Vlachos, Epitropaki, Panagopoulos ve Rapp (2013b: 334)’e göre, işletmeler tarafından yürütülen sosyal girişimlerin çalışanların iş ve işletmeye yönelik tutum ve davranışları üzerine etkisini incelerken, çalışanların bu girişimleri nasıl değerlendirdiğini araştırmak önem arz etmektedir. Çünkü yapılan her sosyal ve çevresel girişim, paydaşların işletmeye yönelik olumlu tutum ve davranışları ile sonuçlanmayabilir. Dolayısıyla çalışanların bu değerlendirmeleri kurulan ilişkide aracılık rolünü üstlenebilir. Çalışanların bu değerlendirmelerinden kasıt, bu tür sosyal ve çevresel girişimlerin niçin yapıldığı sorusuna zihinsel ve duygusal birtakım ipuçlarına temellendirerek (Gond vd., 2017) yüklemeler oluşturmaktır. Yani sosyal sorumluluk girişimlerinin hangi güdü ile gerçekleştirildiğini ortaya koymaktır.

Yapılan sosyal sorumluluk girişimlerine dair yapılan yüklemeler farklı ancak benzer kavramlar altında, iki, üç ya da dört boyutlu olarak incelenmektedir. Örneğin; ben-temelli ve diğer-temelli (diğergamlık), dışsal ve içsel (Vlachos vd., 2013b, Pai vd., 2015), ahlaki-güdü ve araçsal-ahlaki-güdü (Ogunfowora vd., 2016), göstermelik ve gerçekçi (Donia vd., 2017), proaktif ve reaktif (Groza, Pronschinske & Walker, 2011), içselleştirilmiş ve yüzeysel (Aguinis ve Glavas, 2013), değer-temelli, performans-temelli ve paydaş-temelli (Maignan ve Ralston, 2002), egoist, stratejik, paydaş-temelli ve değer-temelli (Ellen, Webb ve Mohr, 2006; Vlachos vd., 2010), ekonomik, olumlu görev, olumsuz görev (Swanson, 1995) gibi. Bizler bu çalışmada, çalışanların sosyal sorumluluk uygulamaların yaptığı yüklemeleri göstermelik ve gerçekçi olmak üzere iki boyutta ele aldık. Bireylerin yaptıkları gerçekçi ve göstermelik sosyal sorumluluk yüklemeleri arasındaki fark, yürütülen sosyal sorumluluk girişiminin toplumsal bir ihtiyaca ne ölçüde cevap vereceğidir. Bu girişim eğer toplumsal bir ihtiyaca cevap veriyorsa, gerçek; işletmenin stratejik bir hamlesi olarak kabul ediliyorsa bireylerin göstermelik yüklemeler yapmasına neden olur (Barnett, 2007). Bu gerçekçi- göstermelik yüklemeler ile iç güdümlü ve dış güdümlü yüklemeler anlam itibariyle birbirine oldukça yakındır.
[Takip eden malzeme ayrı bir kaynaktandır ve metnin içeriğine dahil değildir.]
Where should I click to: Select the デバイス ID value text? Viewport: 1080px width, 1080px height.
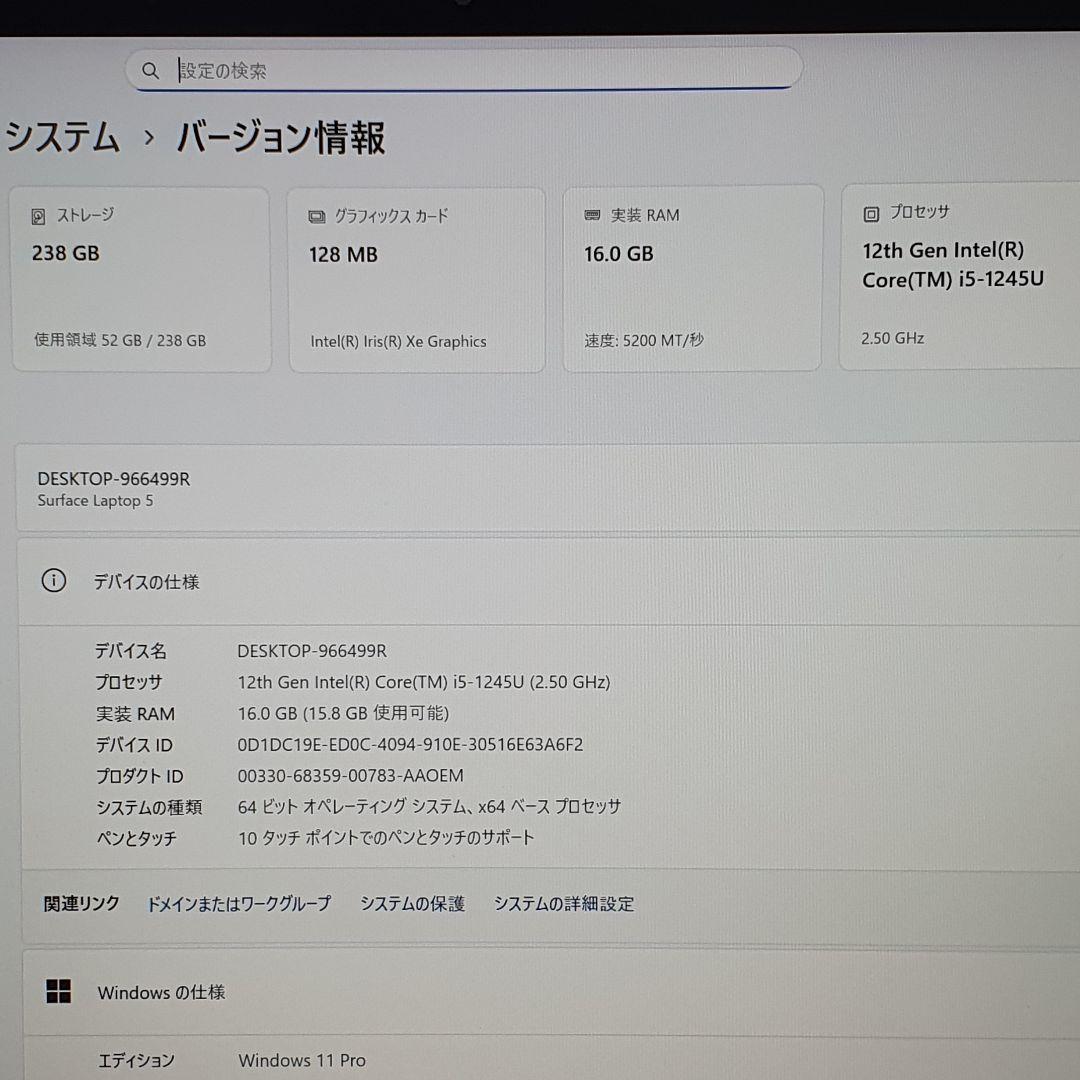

Swanson (1995) işletmelerin niçin sosyal sorumluluk faaliyetlerine giriştiklerine dair yüklemeleri üç boyutta ele almıştır. Ekonomik boyutta işletmelerin bu girişimleri finansal performans hedefleri (satış, karlılık, yatırımın getirisi gibi) doğrultusunda yürüttüğü görüşü hakimdir. Olumlu görevde ise, KSS faaliyetlerinin başkalarına yardım etme amacıyla gerçekleştirildiği düşünülmektedir. Son olarak olumsuz görevde ise, girişimlerin paydaşların beklentilerine cevap verme amacıyla gerçekleştirildiği savunulmaktadır.

59

Aguinis ve Glavas (2013: 315) göre içselleştirilmiş KSS kavramı, işletmenin sahip olduğu temel yetkinliklere dayanmakta, KSS kavramını işletmenin faaliyetleri, stratejileri ve programlarına entegre etmeyi gerekli kılar. Buna karşın, yüzeysel KSS ise, işletmenin strateji, program ve operasyonlarına entegre edilmeyen girişimlere (hayırseverlik, gönüllülük gibi) dayanmaktadır. Araştırmacılar, yüzeysel ve içselleştirilmiş KSS’nin daha önceki yapılan normatif/enstrümental ve gerçekçi/göstermelik KSS’den farklı olduğunu ifade etmişlerdir. Buna göre, yüzeysel KSS olarak nitelendirilen hayırseverlik ve gönüllülük girişimleri, hem normatif (birşeyin doğru olduğu için yapılması) hem de enstrümental (kişisel ya da kurumsal menfaat sağladığı için yapılması) olabilir. Dolayısıyla burada kritik unsur, KSS faaliyetinin yüzeysel ya da içselleştirilmiş olarak vasıflandırılması için, KSS’nin işletme politika, stateji ve programlarında yer alıp almamasına bakılmalıdır (Aguinis ve Glavas, 2013).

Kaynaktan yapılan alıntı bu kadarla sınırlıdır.